We will also cover events in Paris, Texas. Where the 'Walk-a-thong' is kicking off. Toga in Rome, Italy and the North Pole. 'The Nudist of the North' are having they're Nude Day festivities where it chilly's the men's willys." Handy glanced at his notes, then his eyes peered back to the camera. He tried to restrain from laughing, swallowing his chuckles.

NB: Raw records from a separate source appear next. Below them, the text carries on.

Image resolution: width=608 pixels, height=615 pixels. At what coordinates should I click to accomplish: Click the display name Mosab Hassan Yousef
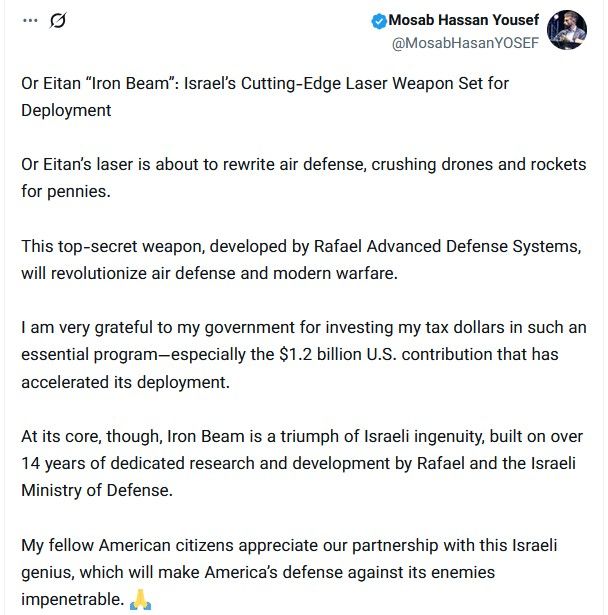464,21
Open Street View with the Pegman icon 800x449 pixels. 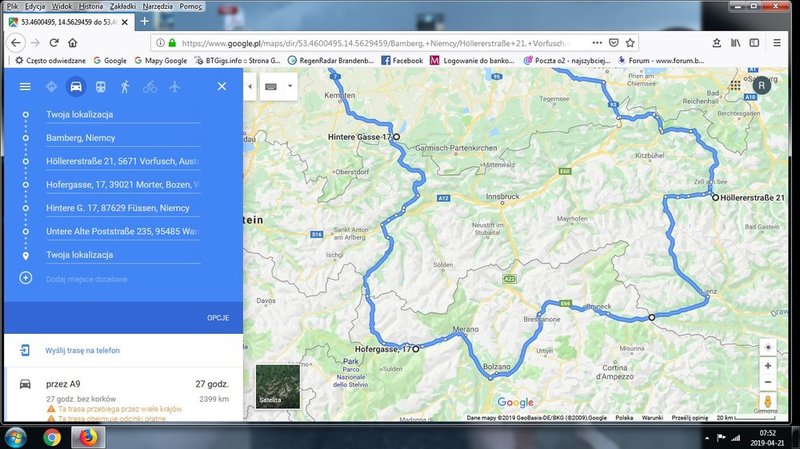767,402
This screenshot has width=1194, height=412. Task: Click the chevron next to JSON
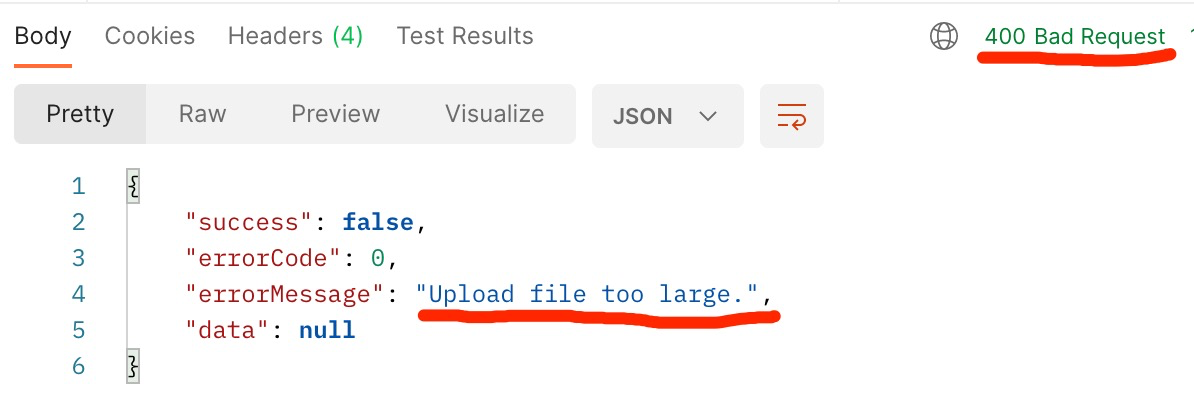click(x=707, y=117)
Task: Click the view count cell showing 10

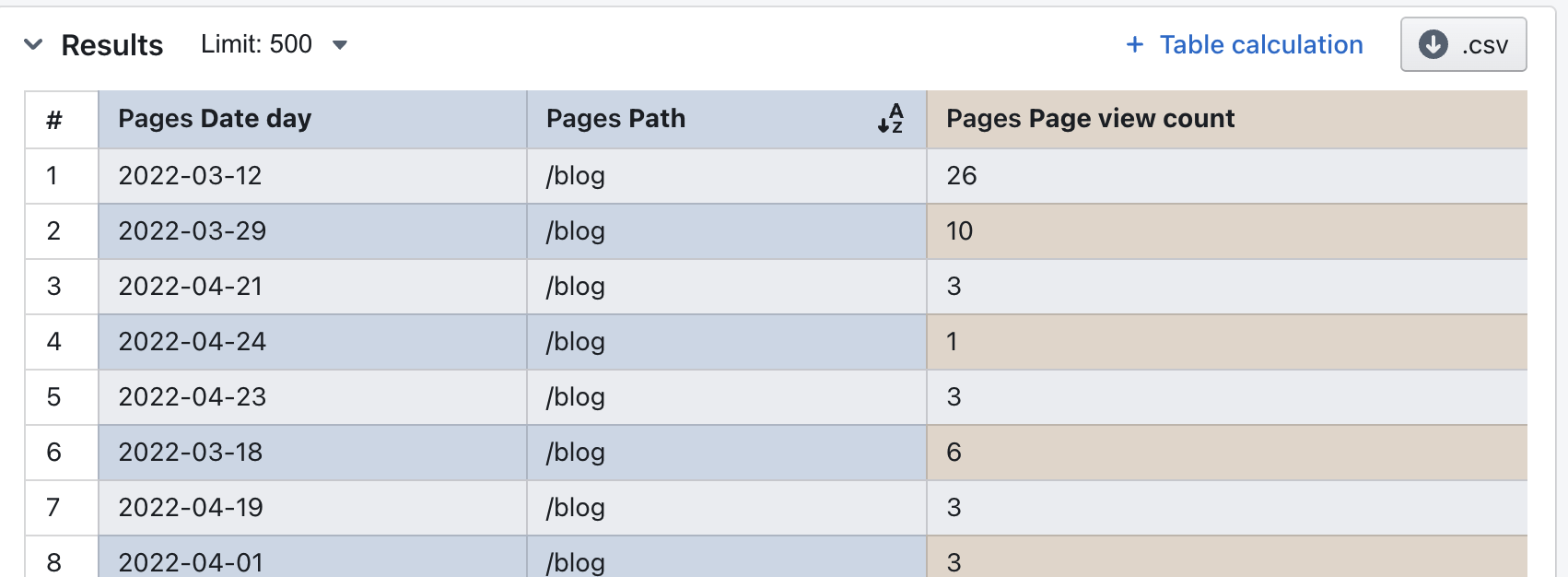Action: [x=960, y=230]
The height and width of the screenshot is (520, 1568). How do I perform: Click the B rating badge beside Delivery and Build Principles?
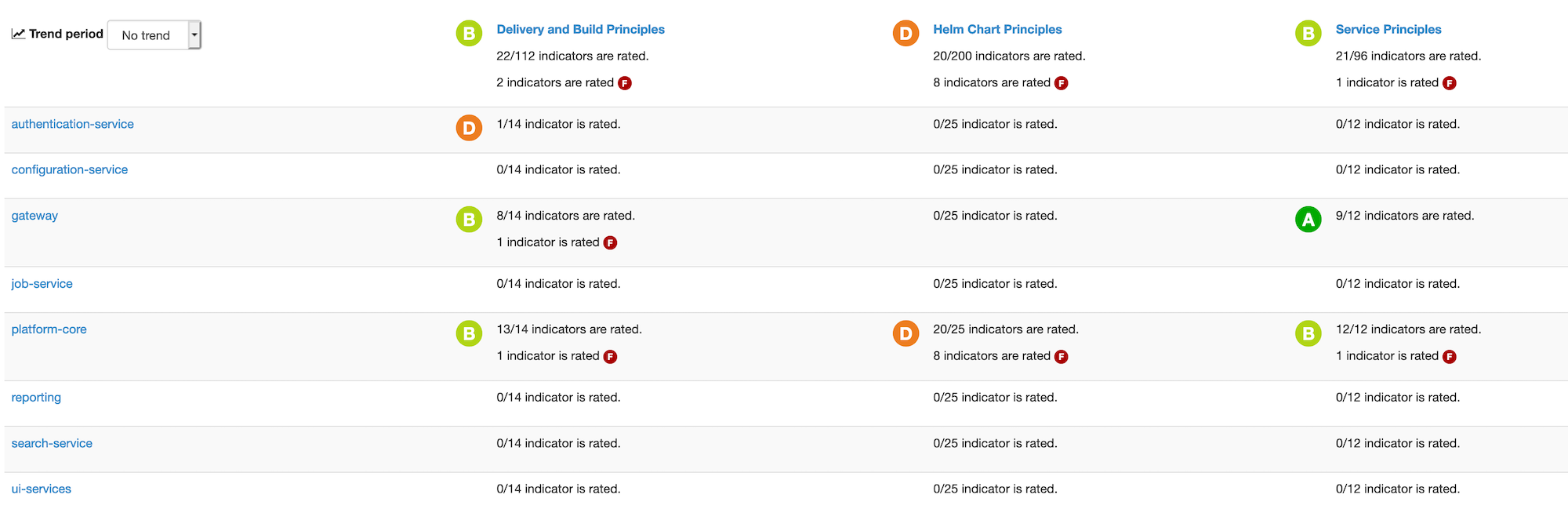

"But first here is some food for thought, Wednesday, July 14, 2004, National Nude Day. May 11, 1910, Wembley hosted the first ever nudist congress. Americas first nudist organization was started in 1929 by 3 men. Adam and Eve were naked all the time, till they met the serpent, then decided to cover their 'nakedness'. Now you see a serpent and it scares the pants off, you." Handy grinned then started again.
"Benjamin Franklin, U. S. statesman and inventor.
Franklin, would you believe, was a practicing 18th century nudist! He took his "air baths" by sitting in the buff in front of an open window.
John Adams, U. S. President
President Adams regularly swam nude in the Potomac river. Anne Royall, a journalist, heard of Adam's early morning skinny dips. After being refused interviews with the President several times, she went to the river, gathered his clothes and sat on them until he agreed to speak to her. Before this, no woman journalist had ever interviewed a president." Handy grinned, "I bet Adam's, adams apple showed." Handy chuckled. A sexy lady walked up seductively and handed Handy a note. Handy read it then looked at the camera. The lady smiled and walked out of the camera's view.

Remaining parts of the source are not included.